Before running the code, make sure you have the following:
- R programming language installed
- Required R packages: DESeq2, dplyr, glmnet, org.Hs.eg.db, ComplexHeatmap, circlize
The code expects the following input files:
-
Gene Counts: A CSV file containing the gene expression counts. The first column should contain the gene names, and the remaining columns should correspond to the expression counts for each sample.
-
Condition File: A CSV file specifying the condition (Normal or Tumoral) for each patient. The file should have two columns: the first column should contain the patient's name, and the second column should contain the condition label.
-
Train Matrices: Five CSV files (train1.csv, train2.csv, train3.csv, train4.csv, train5.csv) containing the train matrices for each fold. Each file should have the same format as the gene counts file, with the first column containing the gene names.
-
Test Matrices: Five CSV files (test1.csv, test2.csv, test3.csv, test4.csv, test5.csv) containing the test matrices for each fold. Each file should have the same format as the gene counts file, with the first column containing the gene names.
-
Replace the paths and filenames in the code with the appropriate paths and filenames for your input files.
-
Run the code in an R environment. It is recommended to use an integrated development environment (IDE) like RStudio.
-
The code will perform the following steps:
-
Preprocessing: Remove N/A values and filter out genes with count < 100.
-
Cross-validation Loop: Perform a 5-fold cross-validation using the train and test matrices. For each fold:
-
Train DESeq2 model: Create a DESeq2 dataset and run DESeq2 analysis to identify differentially expressed genes.
-
Feature Selection: Apply Lasso regression using the selected genes from DESeq2 analysis.
-
Predict Condition: Predict the condition (Normal or Tumoral) for the test samples using the Lasso model.
-
-
Combine Results: Combine the results from each fold into a single table and calculate the ROC curve and AUC.
-
Evaluate Performance: Predict labels based on a probability threshold and calculate the confusion matrix, sensitivity, specificity, and balanced accuracy.
-
Gene Symbol Conversion: Convert the Ensembl gene names to gene names using the org.Hs.eg.db database.
-
Heatmap Visualization: Visualize the scaled gene expression data for the genes selected by deseq2 then by lasso regression for the five folds using a heatmap.
-
The code produces the following output files:
- ROC.png: A plot of the Receiver Operating Characteristic (ROC) curve.

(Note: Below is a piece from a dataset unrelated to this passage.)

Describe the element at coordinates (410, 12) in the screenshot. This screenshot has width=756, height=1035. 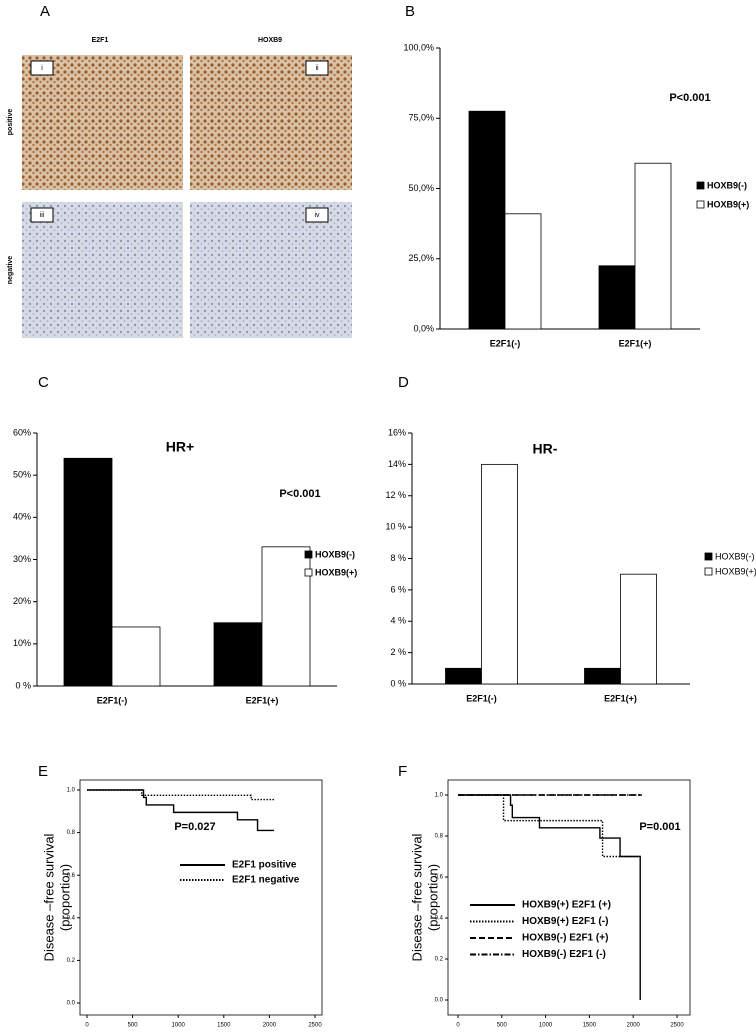
I see `panel-letter: B` at that location.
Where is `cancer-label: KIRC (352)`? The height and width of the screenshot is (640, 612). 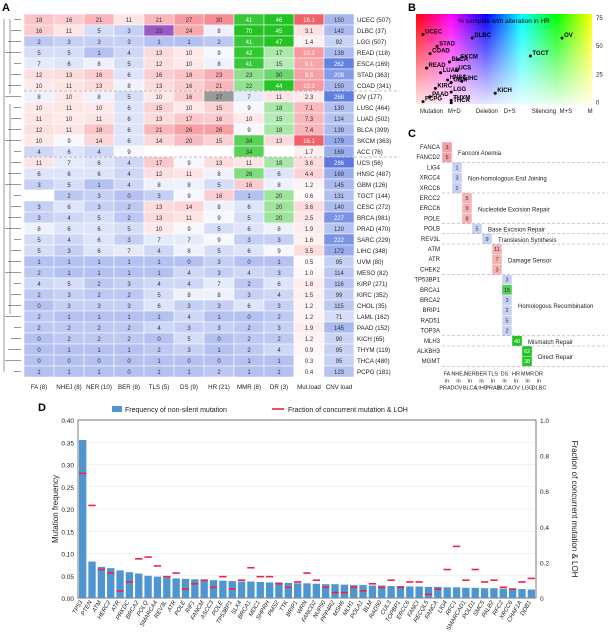 cancer-label: KIRC (352) is located at coordinates (372, 296).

- lasso_genes_symbolX.csv: Five CSV files (X = 1, 2, 3, 4, 5) containing the selected genes' symbols for each fold.
- all_lassogene_symbol.csv: A CSV file containing all the selected genes' symbols across all folds.
- Heatmap.png: A heatmap visualizing the scaled gene expression data (for the genes selected by deseq2 then by lasso regression for the five folds) for Normal and Tumoral conditions.